Cats (2019)

Cats 2019 poster.jpgDirector: Tom Hooper
Running Time: 110 Minutes
Rating: U
Starring: James Corden, Judi Dench, Jason Derulo, Idris Elba, Jennifer Hudson, Ian McKellen, Taylor Swift, Rebel Wilson, Francesca Hayward

Having directed 2012's successful Les Misérables, it makes sense that director Tom Hooper would return to adapt another musical for the big screen. This time, he moves away from 19th century France to the streets of London, adapting Andrew Lloyd Webber's cat-centred stage show. There's a unique ambition within this feature, which manifests itself in the most unusual ways, for better or worse.

How to describe the plot? A white cat named Victoria (Francesca Hayward) is abandoned by her owners, and found by a tribe of cats. By luck, she's been found on the day of their annual tradition, when one of the cats is chosen as worthy of ascending to the Heaviside Layer, and come back to a new life. The promise of a brand new start, where all past mistakes are replaced with potential avenues for the future, is an enticing one which can resonate with audiences, but that's not the impression we're left with. The journey seems to be about a character being deemed worthy enough to be granted a better life, through an act which can be considered ritualistic sacrifice, complete with loud vocal noises. It doesn't feel like an uplifting story, but the feline version of Midsommar.

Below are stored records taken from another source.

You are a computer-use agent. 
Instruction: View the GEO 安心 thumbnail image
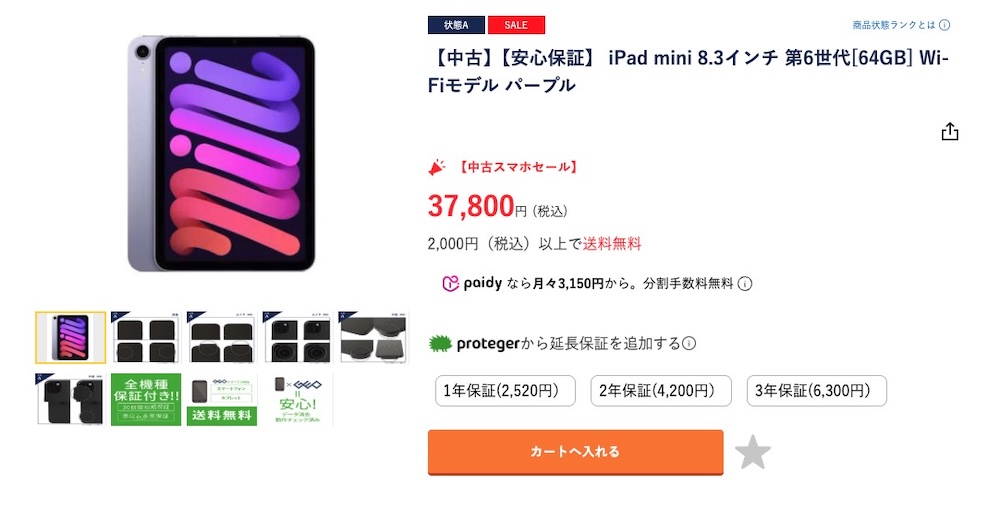298,399
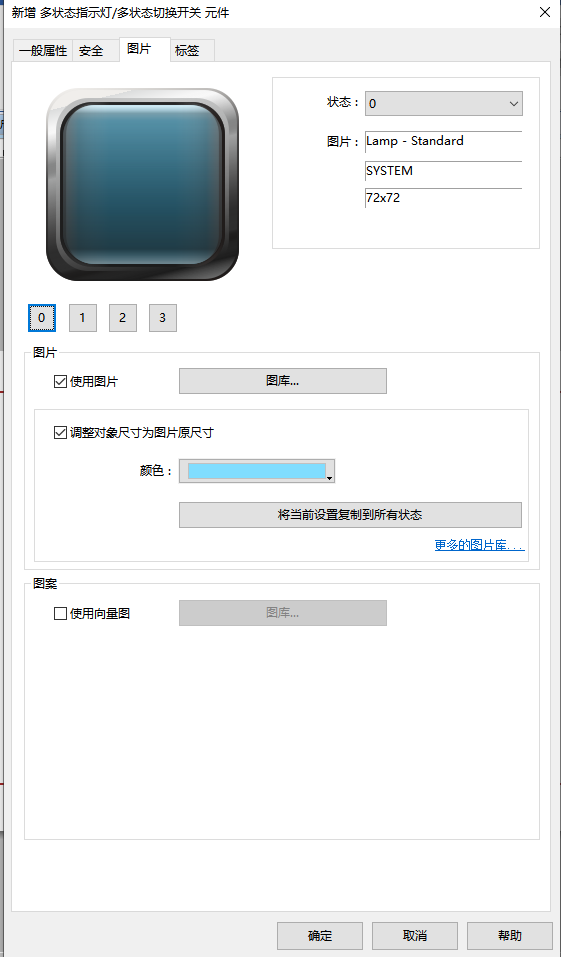Select state 0 button
Image resolution: width=561 pixels, height=957 pixels.
tap(42, 317)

Assembled to bring this tale to life are a starry cast, all proficient in singing and dancing, with this working as a platform to showcase their wonderful talents. Each cast-member seems so committed to the film's preposterous nature, acting out every feline movement with a commendable devotion, to the point Jason Derulo coughing up a hairball would be par for the course. What's most peculiar is how sexually charged the performances seem, where every character seems on the verge of partaking in an orgy.

Screenwriters Tom Hooper and Lee Hall have the right idea in mind, wanting each of the characters to be well-defined, and their characterisation made known. Each character gets their moment to be introduced, one after the other, repeated ad nauseam for a large chunk of the runtime, before the film remembers about the plot, and then ends. It's repetitive to cross paths with another brand new cat, defined by a sole characteristic, before moving onto the next one.

From the very first trailer, a large talking point has been the combination of live action actors with visual effects. This is far from the first film to forgo practical effects or make-up, to partake in the latest technological advances provided for cinema, but I'd struggle to recall such work turning out so nightmarish. If somebody wanted to make a horror film, centred around the off-spring of humans who mated with felines, this visual realisation would be what you'd imagine. There's no moments like in The Irishman, where you get used to the effects over time, it remains an unsettling assault on the eyes, especially when similar treatment is given to the mice and cockroaches.

When you go back to this stories sources, they reach a collection of T.S. Elliot poems strung together, so it makes sense the story hangs so loosely. In spite of this, Tom Hooper has admirably dived straight into this material headfirst, leaving this decade with a champion for how bonkers a mainstream film can truly be. From opening on a cat trapped in a pillowcase, being thrown out of a car, to ending on Judi Dench breaking the fourth wall, singing about the proper etiquette for addressing a cat, you'll be forever changed by this unusual experience.